Ela levantou-se silenciosamente, deu uma última olhada para o Mal enquanto ele encarava a escuridão. E quando percebeu, ele agora estava sozinho, o Bem havia desaparecido para sempre. 

 

O Tempo se passou.... 

 

Em certa manhã algo surgiu inesperadamente em volta da mais alta montanha que tocava as nuvens, uma neblina cinza se misturava em meio a chamas.

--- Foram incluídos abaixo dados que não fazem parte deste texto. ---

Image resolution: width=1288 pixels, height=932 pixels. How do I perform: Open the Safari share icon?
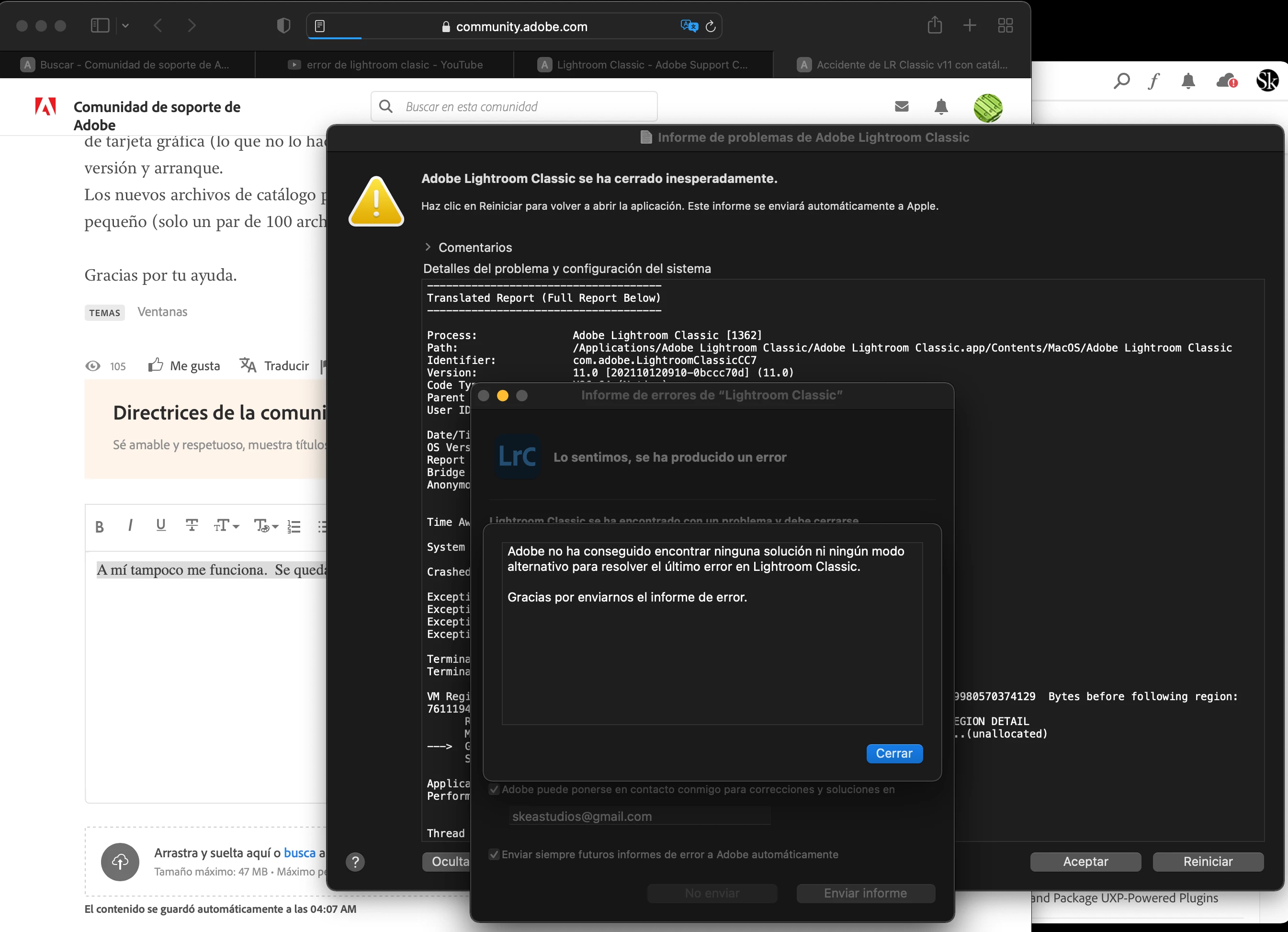tap(935, 25)
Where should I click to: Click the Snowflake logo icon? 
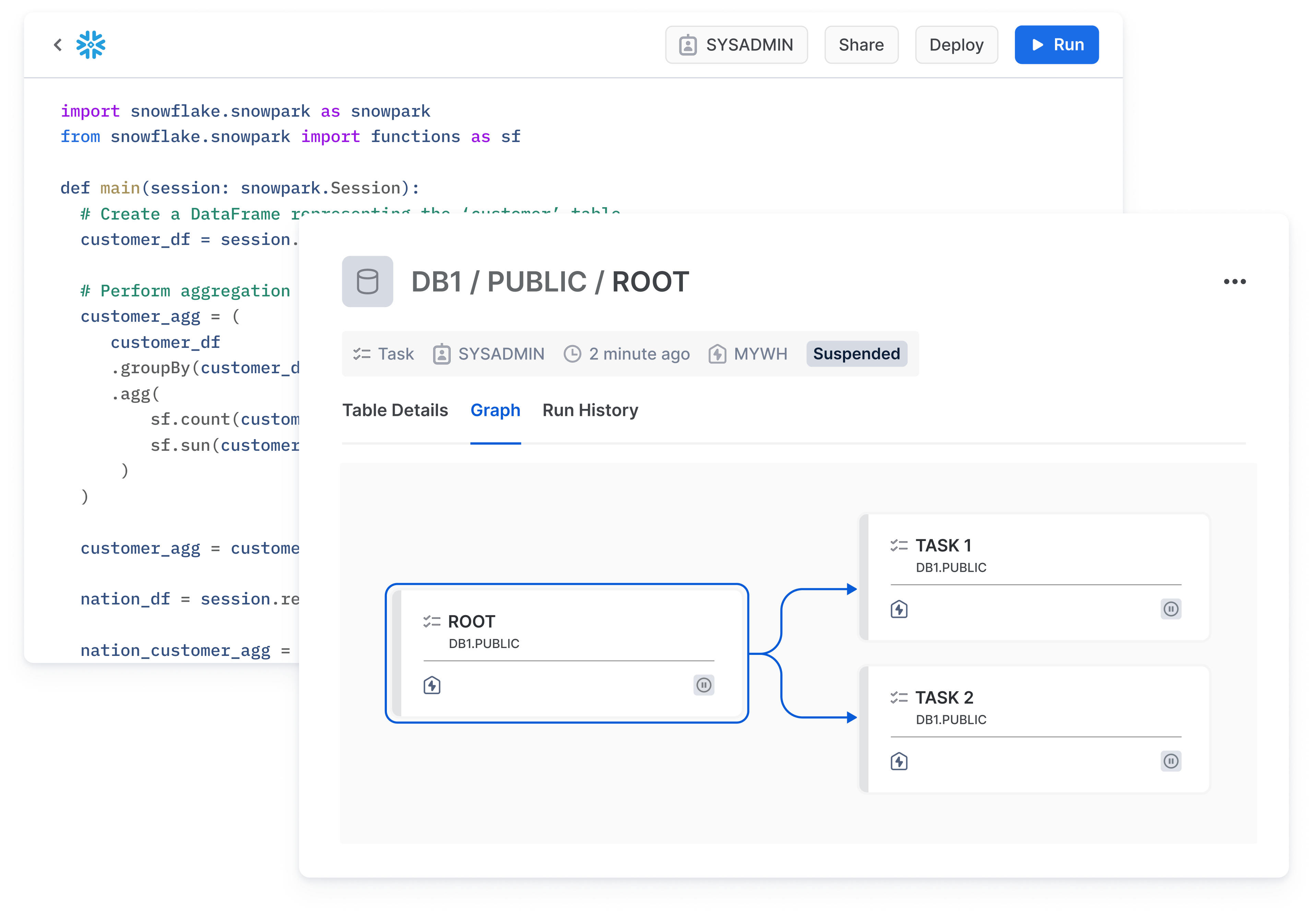(x=91, y=45)
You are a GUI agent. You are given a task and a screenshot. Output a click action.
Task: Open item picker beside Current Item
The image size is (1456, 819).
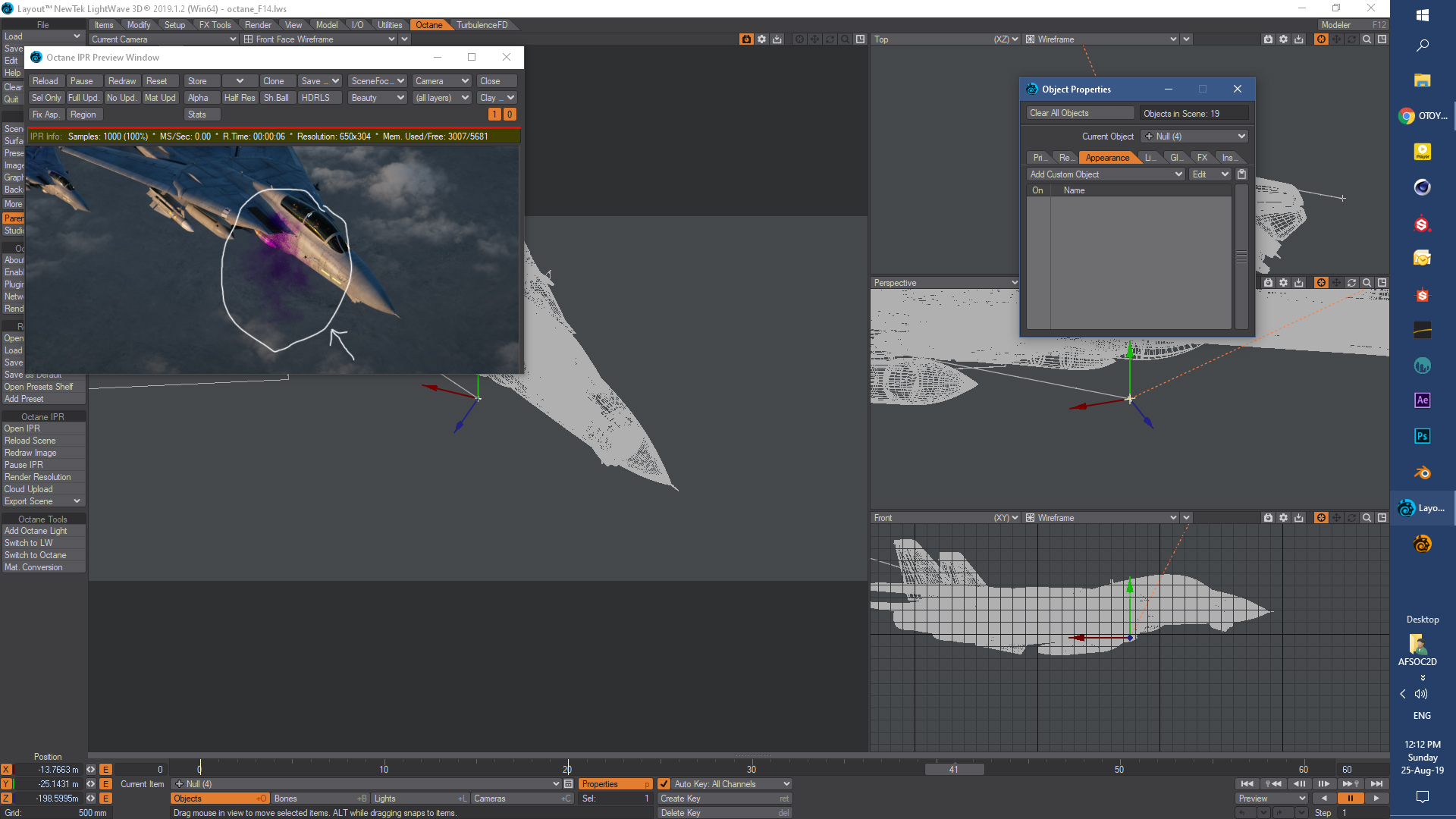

Uma tempestade parecia se aproximar acompanhada de terríveis sons de trovões e relâmpagos. 

Era algo que ninguém saberia como explicar.  

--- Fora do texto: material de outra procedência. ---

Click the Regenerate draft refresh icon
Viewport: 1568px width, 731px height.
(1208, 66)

O Mal passou a observar todos que cruzavam o seu caminho. 

Alguns dias depois, um pobre aventureiro de cabelos grisalhos usando seu chapéu para proteger sua face, velejava por mares e passava por terras que não tinham fim, em busca de uma esposa.  

Devido a idade, estava meio surdo e não ouviu os sinais da tempestade vindo da montanha, sua visão já estava meio turva, seguiu sem saber ao certo qual direção seria a melhor, se deparou em uma encruzilhada, onde havia uma placa onde estava escrito: 

"Atenção!!! Perigo no Alto da Montanha!!! Não Ultrapasse!!!

 




      Mas como o aventureiro não sabia ler, seguiu por aquele mesmo caminho. Quando olhou para o alto da montanha percebeu que os sons estavam vindo de uma lâmina cortante.  

Surgiu do meio das rochas um homem encapuzado e inclinando uma foice em direção ao viajante. Então uma voz no meio da escuridão, sussurrou ao ouvido do aventureiro:  

 Qual é o mais valioso desejo que você carrega em seu coração?  

Algo lhe pareceu muito estranho, então pensando ser um local assombrado com medo e voz tremula respondeu: 

        Eu desejo... ser muito rico e ter tanto ouro... que nunca mais acabe.  

 A lâmina da Foice brilhou em meio as trevas, e os olhos do homem se iluminaram, com um sorriso respondeu com uma falsa simpatia: 

      Lhe dou toda a riqueza desse mundo que desejar. Mas está disposto a me dar algo em troca, algo que para mim seria de inestimável valor... 

Então o viajante o interrompeu e põe-se a gargalhar, não deixando o homem terminar de falar o que ele desejava. 

 Se tiver tamanho poder para me deixar muito rico.  Em sua ganância aos risos, ele acrescentou.  E uma fortuna que nunca mais tenha fim, eu te dou qualquer coisa em troca, não tenho nada a perder e muito menos a oferecer.  Afirmou o viajante, pensando estar falando com uma aparição que era apenas uma ilusão, duvidando de seu poder logo aceitou. 

 Me parece ser uma ótima troca. Fazer sua ambição se tornar real é muito fácil para mim.  Falou o misterioso, sem um ar de bondade por seu coração de pedra, com palavras soando frias e sem nenhum arrependimento. Empunhando a foice para cima a afastando de seu manto negro que cobria seu aço. 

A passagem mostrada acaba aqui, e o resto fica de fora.